The first report was written by a team of 40 Google researchers, titled Underspecification Presents Challenges for Credibility in Modern Machine Learning. Behind the title is the basic problem that certain predictors can lead to nearly identical results in a testing environment, but provide vastly different results in a production environment. It can be easy to simply train a model or to optimize a model to provide a strong initial fit. However, savvy machine learning analysts and developers will realize that their models need to be aligned not only to good results, but to the full context of the environment, language, risk profile, and other aspects of the problem in question.
The paper suggests conducting additional real-world stress tests for models that may seem similar and to understand the full scope of requirements associated with the model in question. As with much of the data world, the key for avoiding underspecification seems to come back to strong due diligence and robust testing rather than simply trusting the numbers.
The second report is Deep Evidential Regression, written by a team of MIT and Harvard authors which did the following.
In this paper, we propose a novel method for training non-Bayesian NNs to estimate a continuous target as well as its associated evidence in order to learn both aleatoric and epistemic uncertainty. We accomplish this by placing evidential priors over the original Gaussian likelihood function and training the NN to infer the hyperparameters of the evidential distributionhttp://www.mit.edu/~amini/pubs/pdf/deep-evidential-regression.pdf
From a practical perspective, this method provides a relatively simple way to understand how “uncertain” your neural net is compared to the reality that it is trying to reflect. This paper moves beyond the standard measures of variance and accuracy to start trying to understand how confident we can be in the models being created. From my perspective, this concept couples well with the problem of underspecification. Together, I believe these two papers will help data scientists go a long way towards cleaning up models that look superficially good, but fail to reflect real world results.
Finally, I would be remiss if I didn’t mention the success of DeepMind’s program, AlphaFold, in the Critical Assessment of Structure Prediction challenge, which focuses on protein-structure predictions.

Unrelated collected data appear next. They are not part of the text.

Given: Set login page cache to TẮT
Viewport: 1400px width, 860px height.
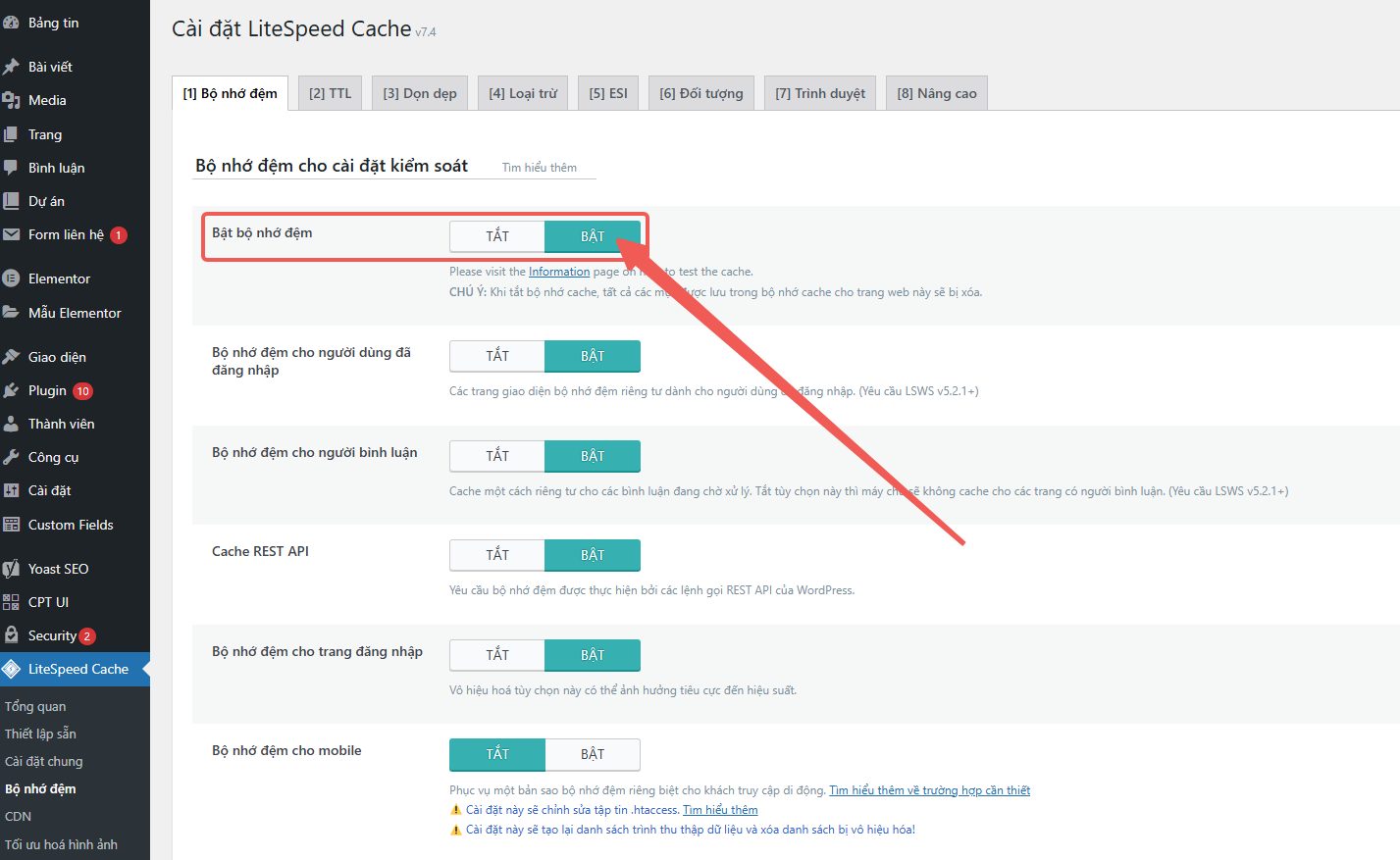Looking at the screenshot, I should click(x=497, y=655).
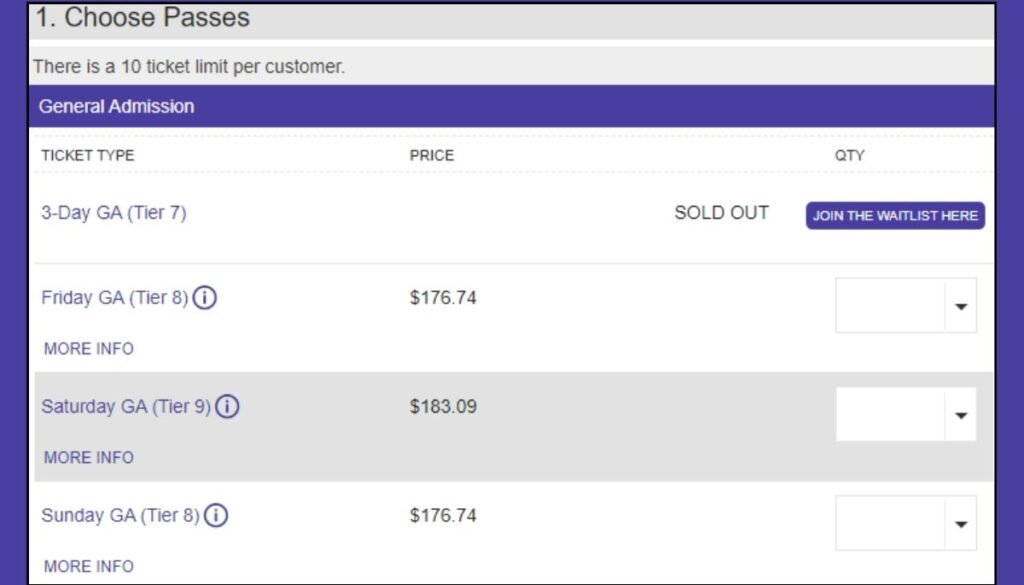Click the Sunday GA quantity field

click(906, 523)
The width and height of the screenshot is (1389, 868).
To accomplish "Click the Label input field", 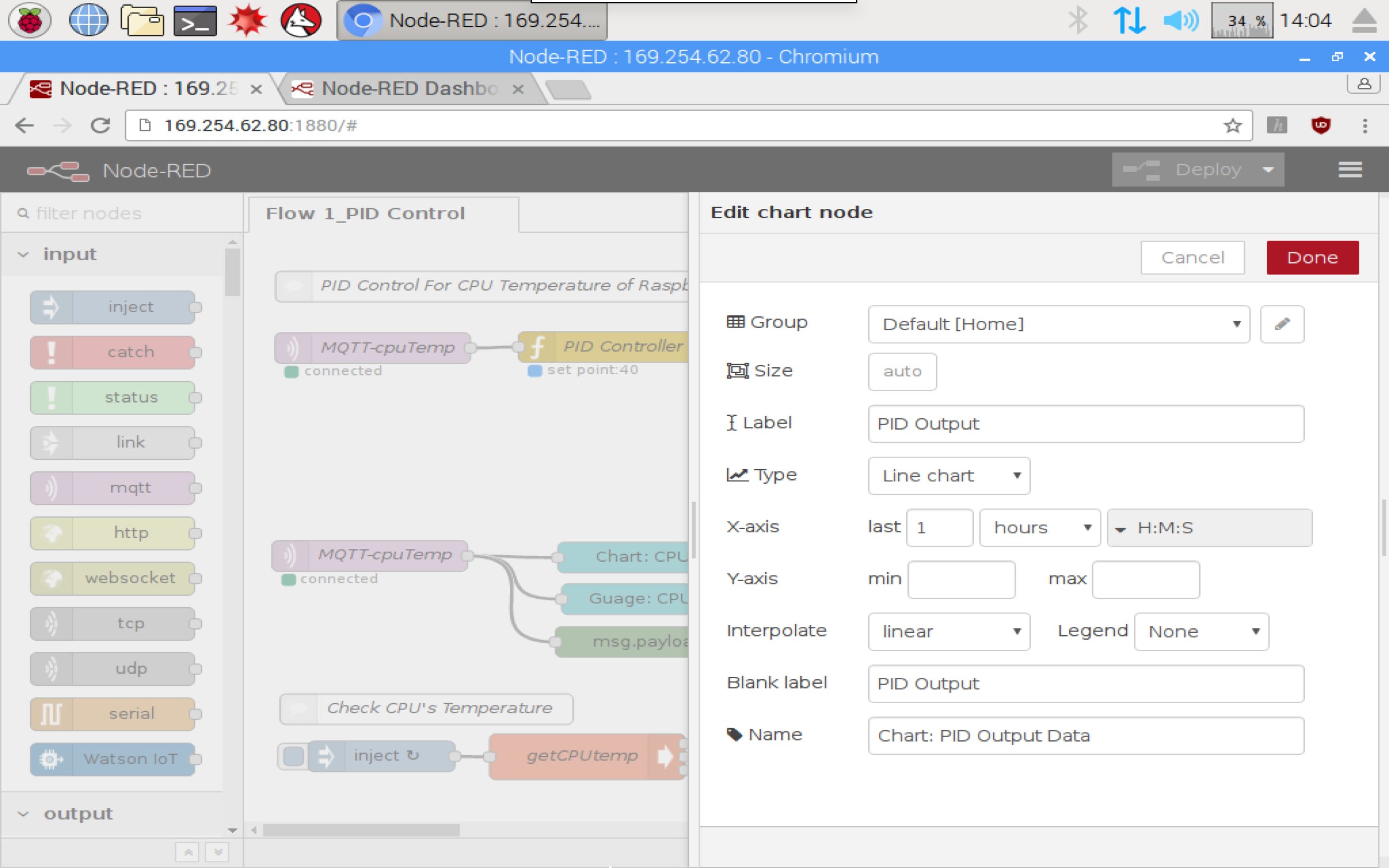I will [x=1085, y=423].
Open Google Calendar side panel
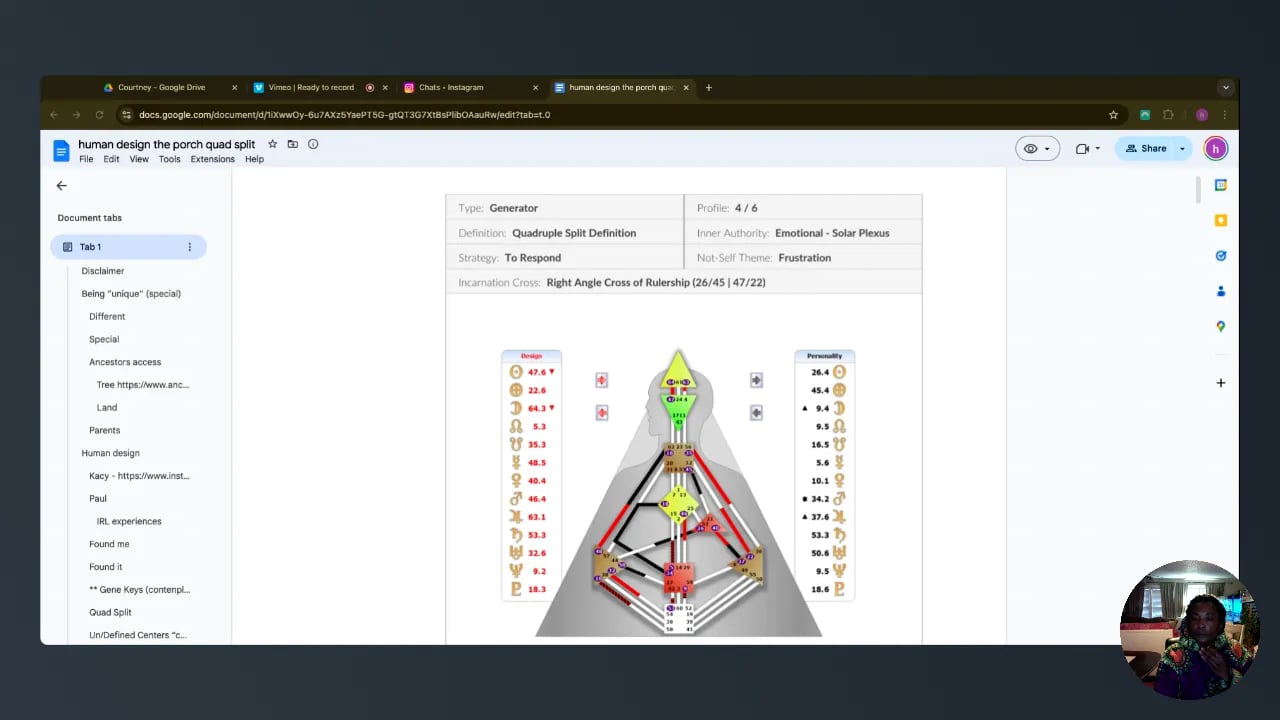Screen dimensions: 1280x720 1220,185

Although DeepMind has been working on AlphaFold for years, this current version tested yesterday provided results that were a quantum leap compared to prior years.

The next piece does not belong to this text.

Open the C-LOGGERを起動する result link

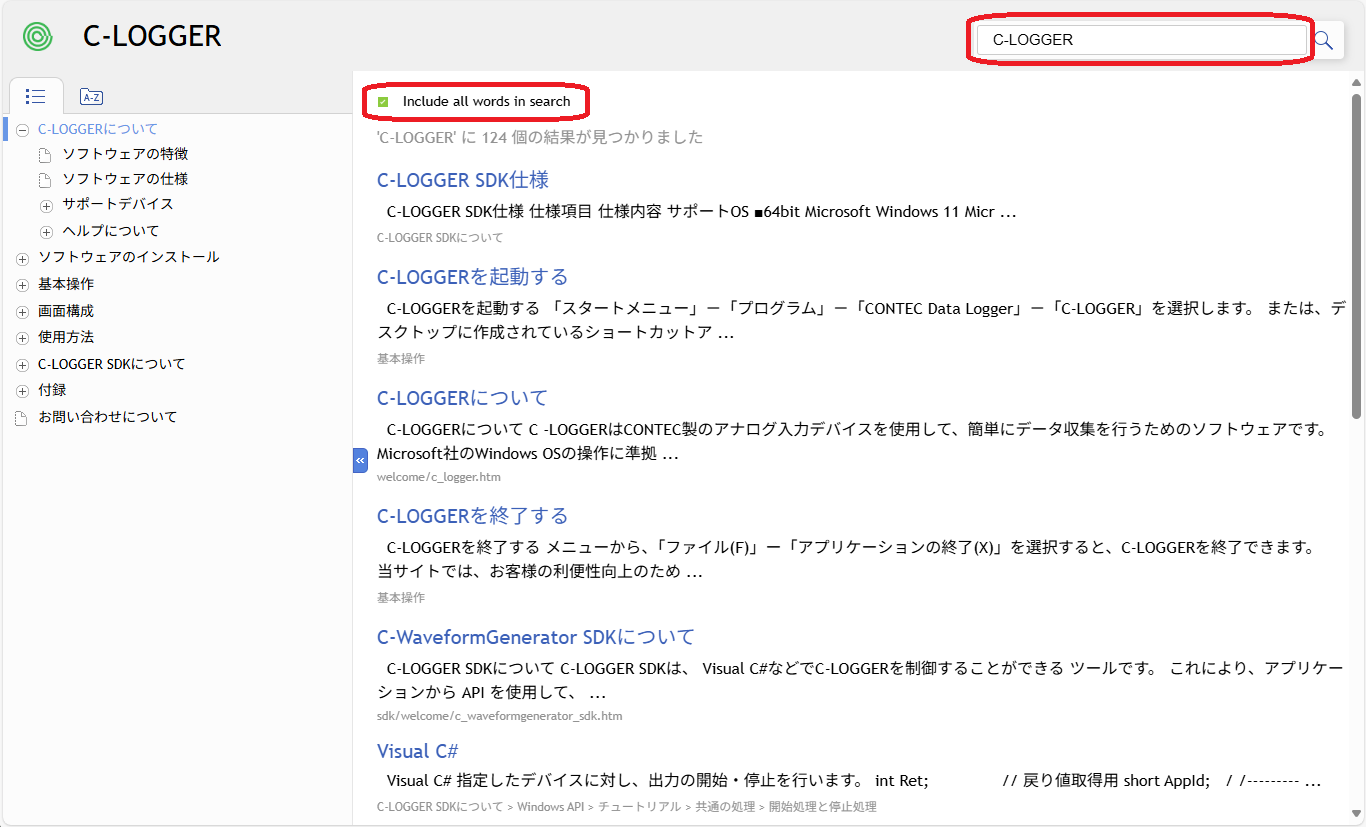click(x=472, y=277)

The reason that protein folding is so difficult to calculate is that there are multiple levels of structure to a protein. We learn about amino acids, which are the building blocks of proteins and basically defined by DNA. The A’s, T’s, C’s, and G’s basically provide an alphabet that defines the linear lineup of a protein with groups of three nucleotides defining an amino acid.
But then there’s a secondary structure where internal bonding can make the proteins line up as alpha sheets or beta helices. The totality of these secondary structures, this combination of sheets and helix shapes, makes up the tertiary structure.

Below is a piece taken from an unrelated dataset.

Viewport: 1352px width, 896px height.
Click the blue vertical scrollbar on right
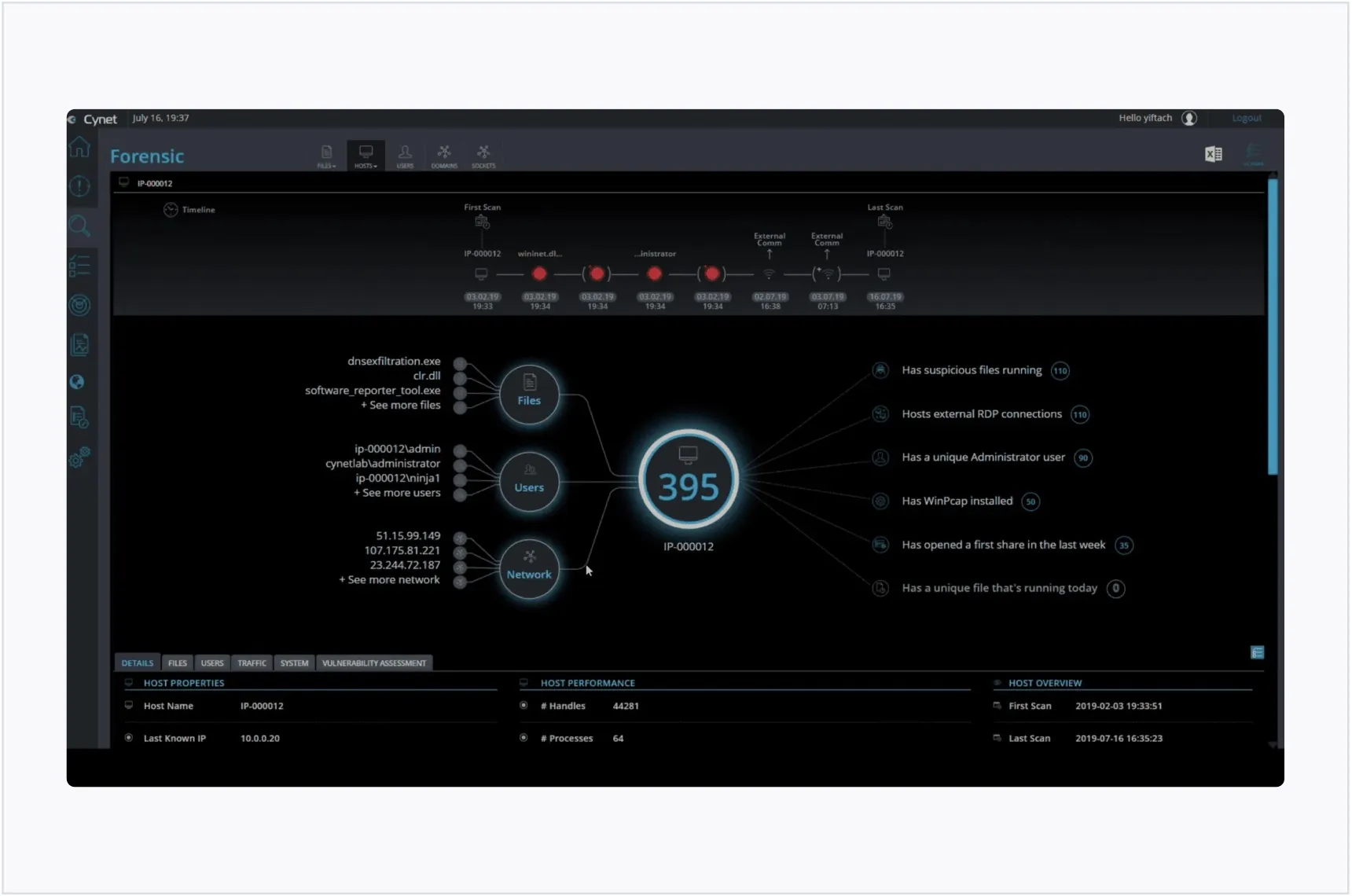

And then multiple chains of tertiary structure can come together into a quaternary structure, which is the end game for building a protein. If you really want to learn the details, Khan Academy has a nice video to walk you through the details, as I’ve skipped all of the chemistry.
But the big takeaway: there are four levels of increasingly complicated chemical structure for a protein, each with its own set of interactions that make it very computationally challenging to guess what a protein would look like based just on having the basic DNA sequence or the related amino acid sequence.
Billions of computing hours have been spent on trying to figure out some vague idea of what a protein might look like and billions of lab hours have then been spent trying to test whether this wild guess is accurate or, more likely, not. This is why it is an amazing game-changer to see that DeepMind has basically nailed what the quaternary structure looks like.
This version of AlphaFold is an exciting Nobel Prize-caliber discovery. I think this will be the first Nobel Prize driven by deep learning and this discovery is an exciting validation of the value of AI at a practical level. At this point, AlphaFold is the “Data Prep” tool for protein folding with the same potential to greatly reduce the effort needed to simply make sure that a protein is feasable.
This discovery will improve our ability to create drugs, explore biological systems, and fundamentally understand how mutations affect proteins on a universal scale.
This is an exciting time to be a part of the AI community and to see advances being made literally on a weekly basis. As an analyst in this space, I look forward to seeing how these, and other discoveries, filter down to tools that we are able to use for business and at home.